Data records:
------------
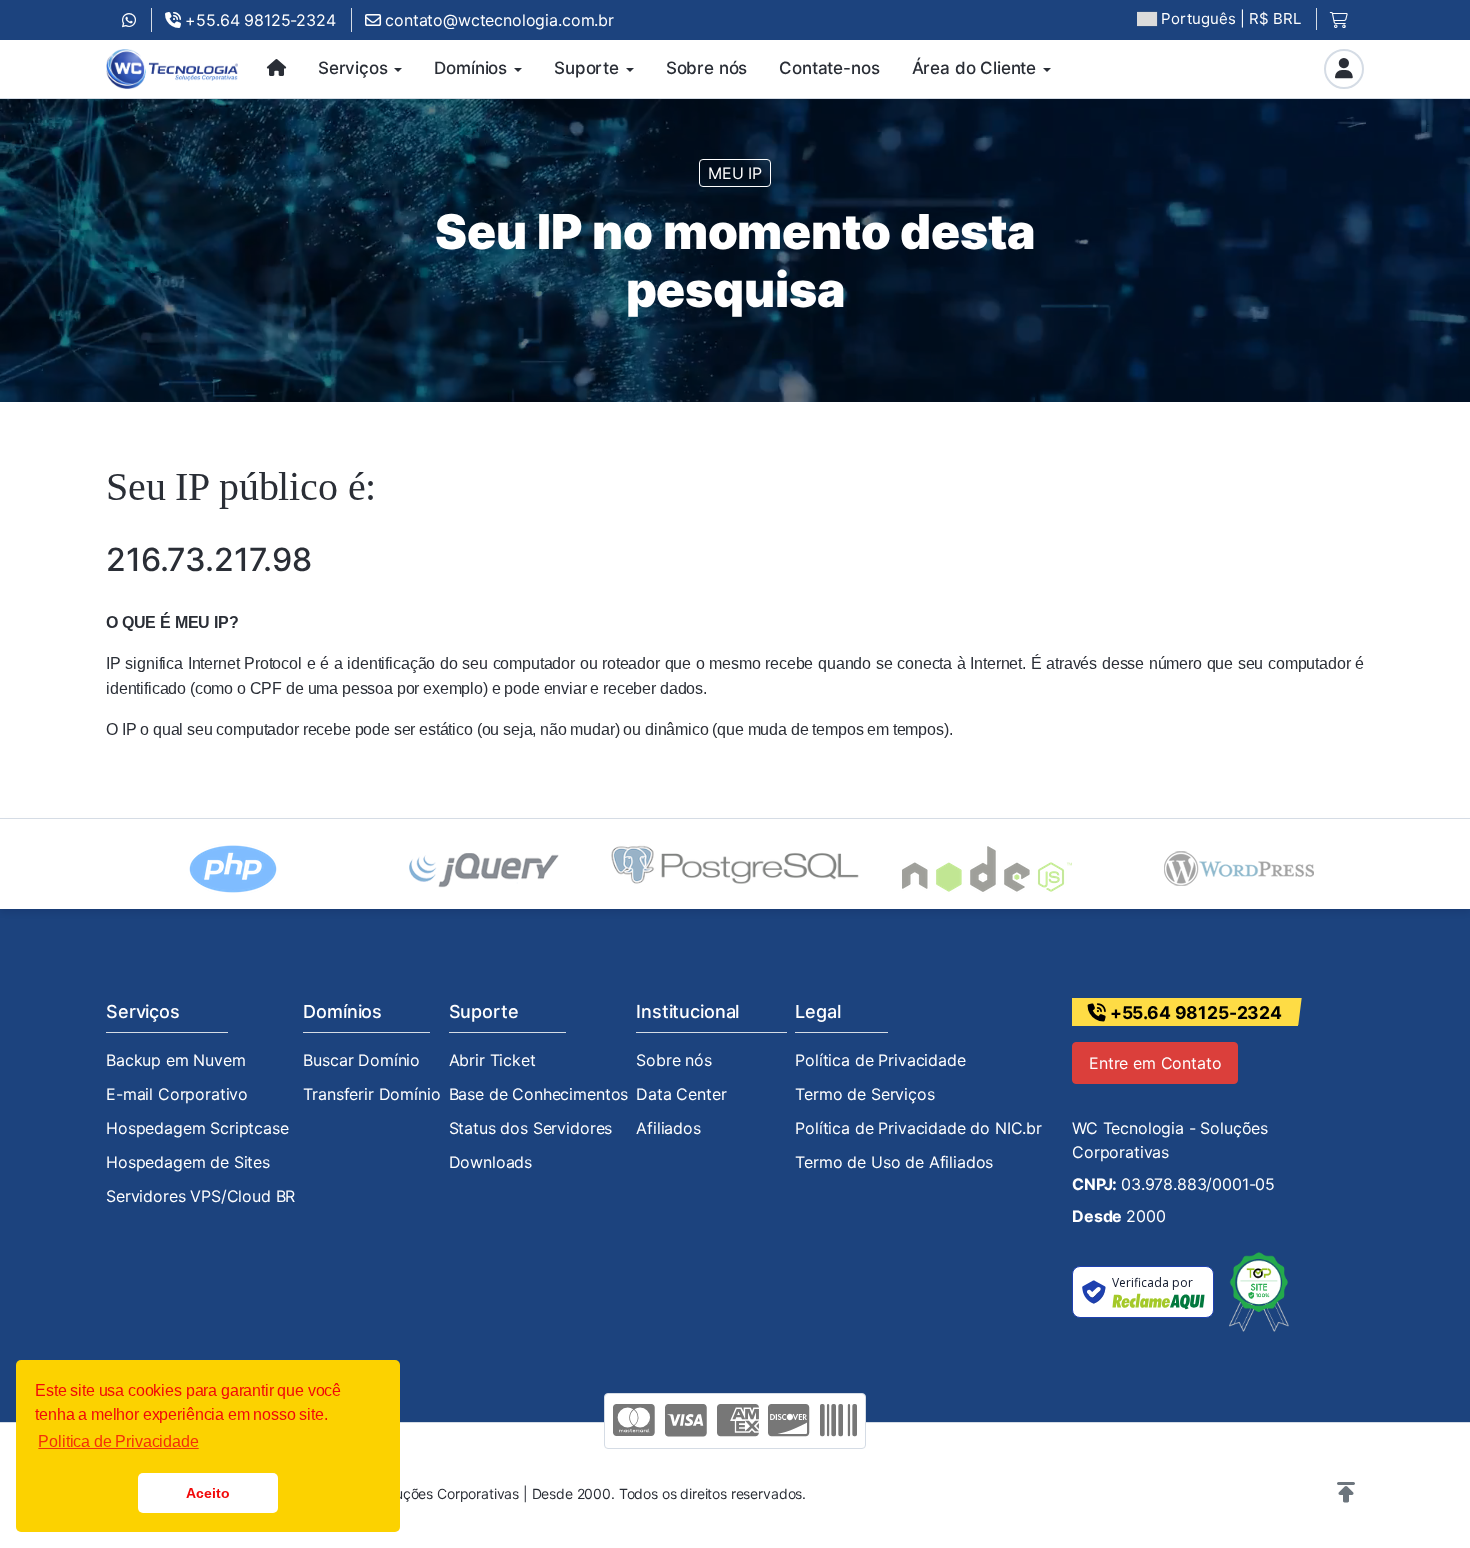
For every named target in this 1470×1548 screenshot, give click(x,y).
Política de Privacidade (880, 1060)
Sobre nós (674, 1060)
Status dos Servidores (531, 1128)
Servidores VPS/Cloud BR (200, 1196)
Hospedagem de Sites (188, 1162)
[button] (1346, 1493)
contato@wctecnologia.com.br (497, 20)
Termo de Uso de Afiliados (894, 1162)
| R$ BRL (1231, 18)
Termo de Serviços (864, 1094)
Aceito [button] (207, 1493)
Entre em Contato (1155, 1063)
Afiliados (668, 1128)
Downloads (491, 1162)
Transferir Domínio (371, 1094)
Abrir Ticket (492, 1060)
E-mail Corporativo (177, 1094)
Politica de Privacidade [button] (118, 1441)
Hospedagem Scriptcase (197, 1128)
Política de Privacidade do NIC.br (918, 1128)
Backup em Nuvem (176, 1060)
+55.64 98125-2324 (258, 20)
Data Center (681, 1094)
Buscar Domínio (361, 1060)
------------
What you will do
Only these are to be transcribed: the line with "Backup em Nuvem (176, 1060)" and every line after it through the last line of the entries, each exactly.

Solution to the exercise
Backup em Nuvem (176, 1060)
+55.64 98125-2324 (258, 20)
Data Center (681, 1094)
Buscar Domínio (361, 1060)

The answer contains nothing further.